- **REQUIRED WORK**
What is needed is an exact repeat of the lines from the one holding "Open results table settings gear" through the final line of the data, with no pictures.
(THE DATA)
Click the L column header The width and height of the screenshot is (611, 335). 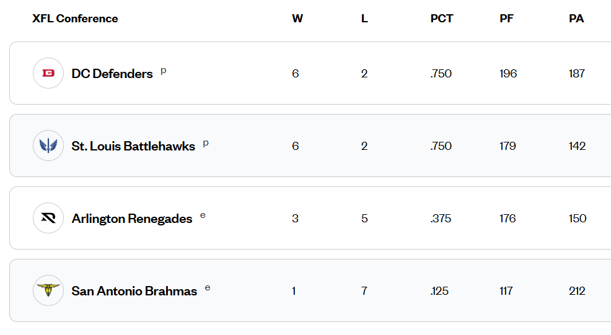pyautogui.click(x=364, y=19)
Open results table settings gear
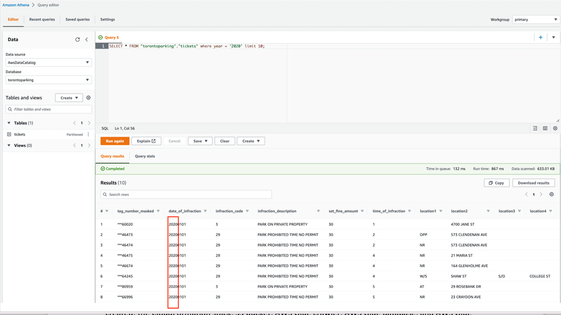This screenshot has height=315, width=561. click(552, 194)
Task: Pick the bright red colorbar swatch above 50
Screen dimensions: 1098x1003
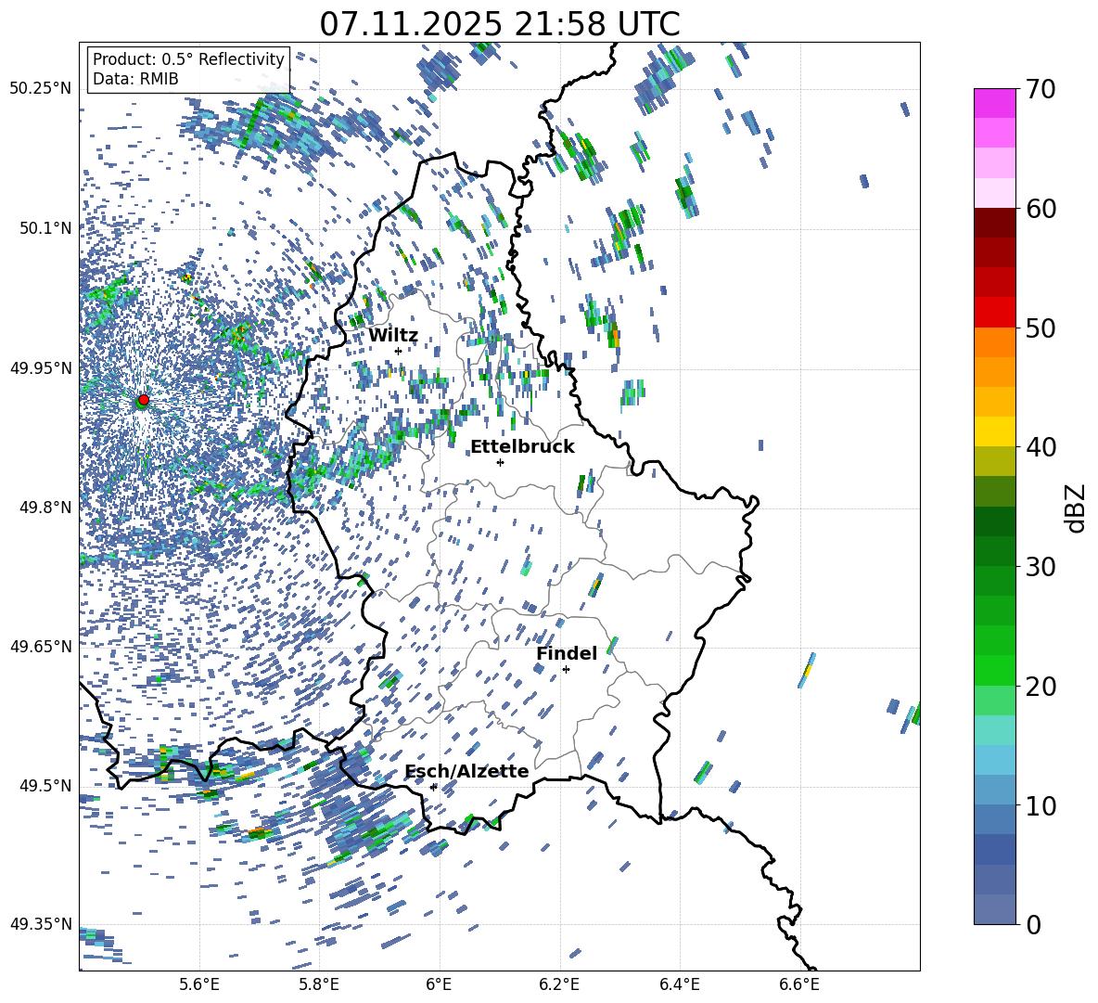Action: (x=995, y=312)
(End THE DATA)
- **EXERCISE SOLUTION**
Open results table settings gear
This screenshot has height=315, width=561. click(552, 194)
Task: Pick the bright red colorbar swatch above 50
Screen dimensions: 1098x1003
Action: (x=995, y=312)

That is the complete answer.